• Exercise aim: Scan the records beneath this line for the line holding "Koirat (316, 59)" and the line holding "Kasvatus ja terveys (641, 59)", then transcribe exactly those two and all lines between.

Information: Begin

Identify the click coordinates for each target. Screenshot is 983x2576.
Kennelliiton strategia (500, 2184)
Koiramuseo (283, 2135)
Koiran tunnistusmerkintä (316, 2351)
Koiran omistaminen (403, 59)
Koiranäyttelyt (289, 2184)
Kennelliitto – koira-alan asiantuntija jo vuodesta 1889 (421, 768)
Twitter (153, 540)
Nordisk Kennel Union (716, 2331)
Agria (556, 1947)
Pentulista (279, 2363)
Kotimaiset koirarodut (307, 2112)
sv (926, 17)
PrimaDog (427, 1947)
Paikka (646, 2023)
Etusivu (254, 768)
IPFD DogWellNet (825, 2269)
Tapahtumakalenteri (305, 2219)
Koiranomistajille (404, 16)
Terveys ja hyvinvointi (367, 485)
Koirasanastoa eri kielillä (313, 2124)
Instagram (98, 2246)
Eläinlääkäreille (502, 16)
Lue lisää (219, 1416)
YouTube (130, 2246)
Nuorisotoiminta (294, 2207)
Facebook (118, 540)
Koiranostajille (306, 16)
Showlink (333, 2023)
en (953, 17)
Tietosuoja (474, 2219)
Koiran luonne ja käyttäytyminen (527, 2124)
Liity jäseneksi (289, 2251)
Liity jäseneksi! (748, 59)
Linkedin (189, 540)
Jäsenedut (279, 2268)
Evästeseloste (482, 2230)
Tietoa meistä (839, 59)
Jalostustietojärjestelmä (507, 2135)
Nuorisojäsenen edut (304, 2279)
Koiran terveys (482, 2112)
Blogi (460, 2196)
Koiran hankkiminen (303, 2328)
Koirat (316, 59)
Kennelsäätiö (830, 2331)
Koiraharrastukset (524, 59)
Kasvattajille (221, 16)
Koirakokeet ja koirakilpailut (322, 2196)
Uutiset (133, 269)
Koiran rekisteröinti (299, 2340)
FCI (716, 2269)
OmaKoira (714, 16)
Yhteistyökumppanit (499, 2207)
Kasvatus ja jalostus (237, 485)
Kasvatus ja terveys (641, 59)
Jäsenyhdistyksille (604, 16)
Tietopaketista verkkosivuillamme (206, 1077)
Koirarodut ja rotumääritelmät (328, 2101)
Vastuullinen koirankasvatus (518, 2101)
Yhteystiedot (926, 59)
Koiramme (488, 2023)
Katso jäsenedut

Information: End
Information: Begin

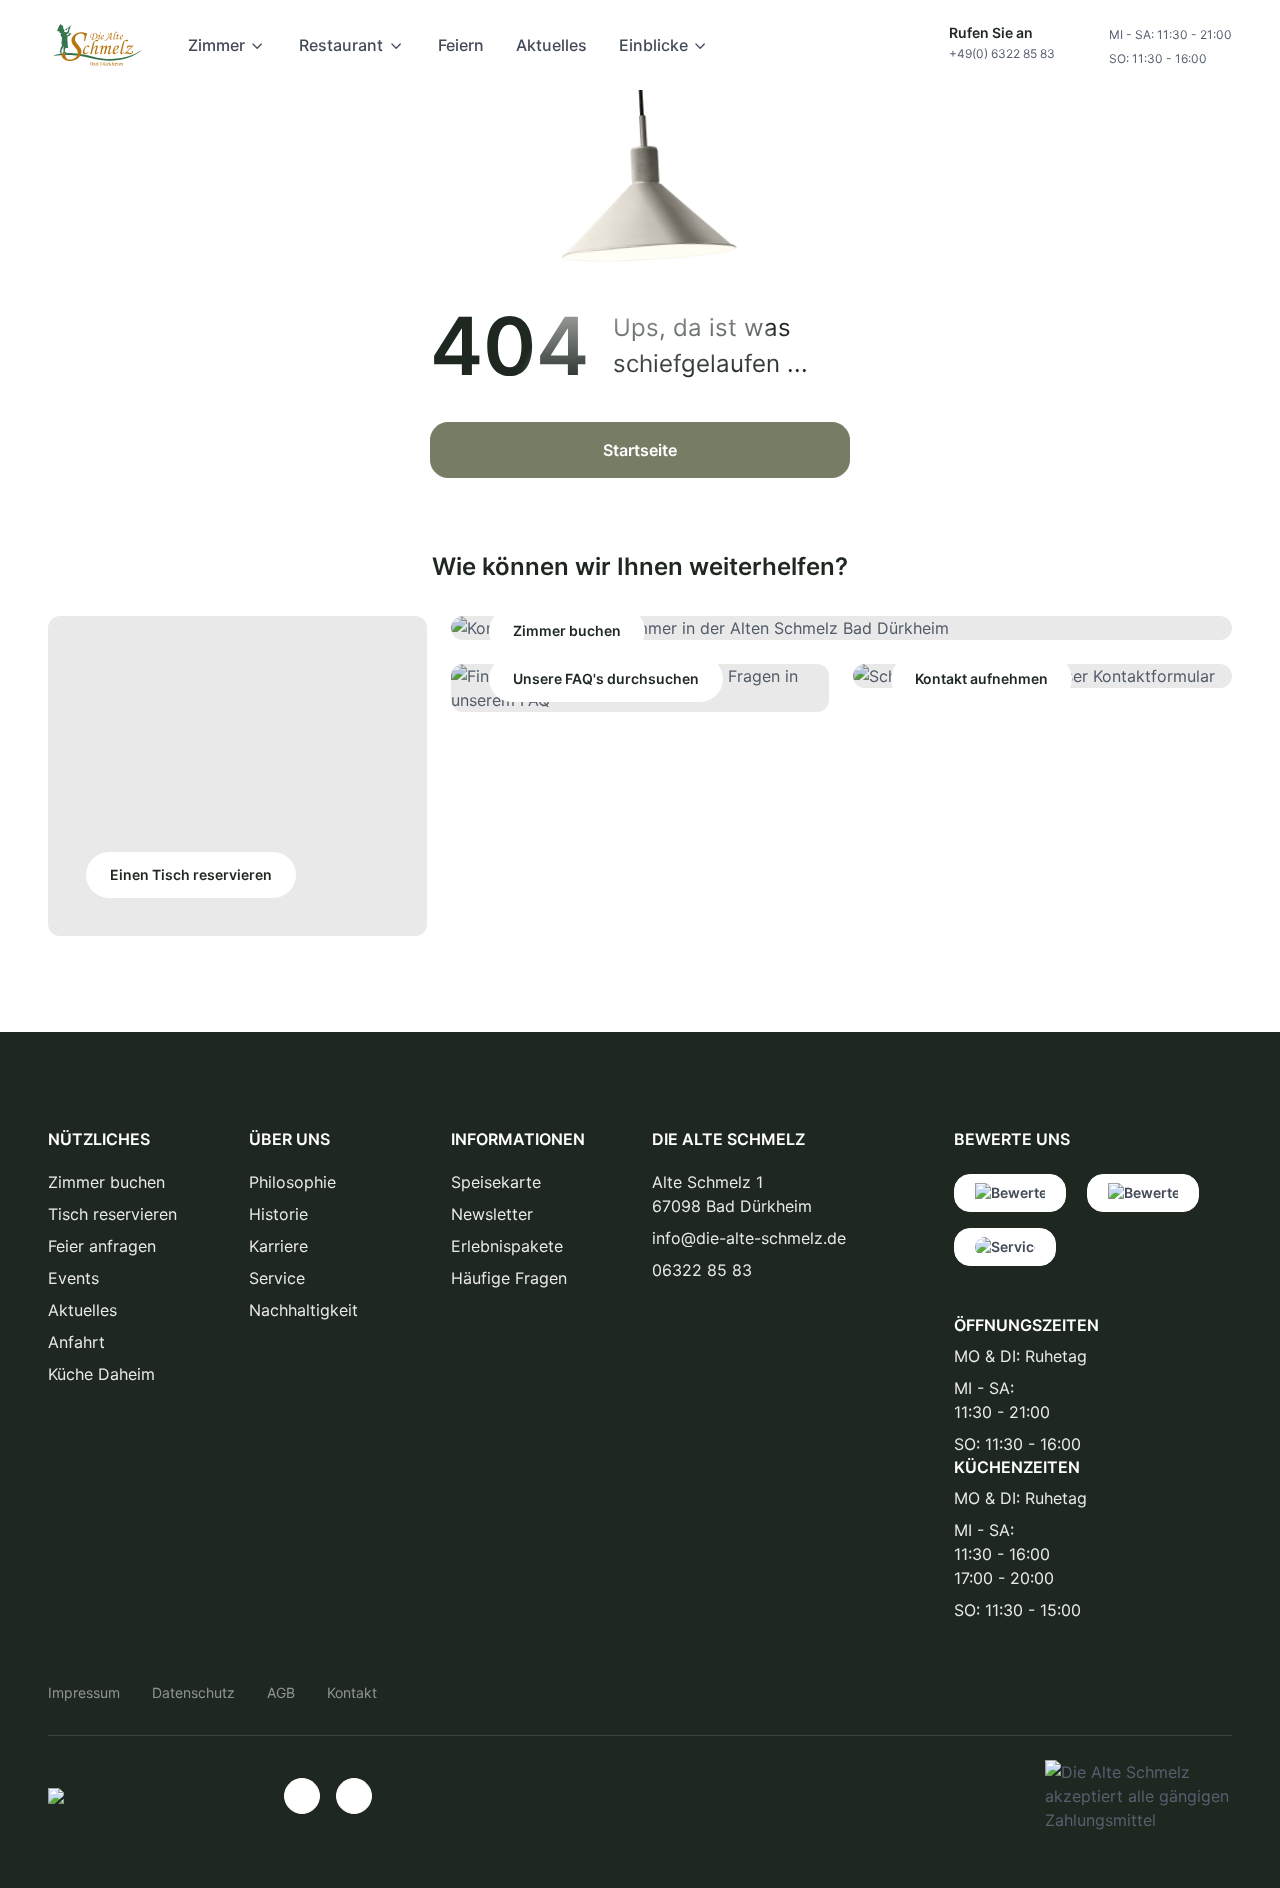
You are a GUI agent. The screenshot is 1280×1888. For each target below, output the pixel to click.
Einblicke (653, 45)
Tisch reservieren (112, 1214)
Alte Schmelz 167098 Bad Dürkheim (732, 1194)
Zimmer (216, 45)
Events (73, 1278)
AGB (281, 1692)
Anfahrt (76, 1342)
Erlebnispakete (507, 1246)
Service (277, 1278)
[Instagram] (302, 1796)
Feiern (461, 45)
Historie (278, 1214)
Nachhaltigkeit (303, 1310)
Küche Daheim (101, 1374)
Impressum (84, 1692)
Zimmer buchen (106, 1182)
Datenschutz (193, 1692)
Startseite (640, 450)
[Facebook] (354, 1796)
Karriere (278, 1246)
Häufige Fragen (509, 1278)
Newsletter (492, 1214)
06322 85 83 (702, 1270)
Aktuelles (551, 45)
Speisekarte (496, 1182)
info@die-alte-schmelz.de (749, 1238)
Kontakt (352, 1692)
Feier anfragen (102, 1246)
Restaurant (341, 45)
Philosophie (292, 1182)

Information: End

• Task result:
Koirat (316, 59)
Kennelsäätiö (830, 2331)
Koiraharrastukset (524, 59)
Kasvattajille (221, 16)
Koirakokeet ja koirakilpailut (322, 2196)
Uutiset (133, 269)
Koiran rekisteröinti (299, 2340)
FCI (716, 2269)
OmaKoira (714, 16)
Yhteistyökumppanit (499, 2207)
Kasvatus ja jalostus (237, 485)
Kasvatus ja terveys (641, 59)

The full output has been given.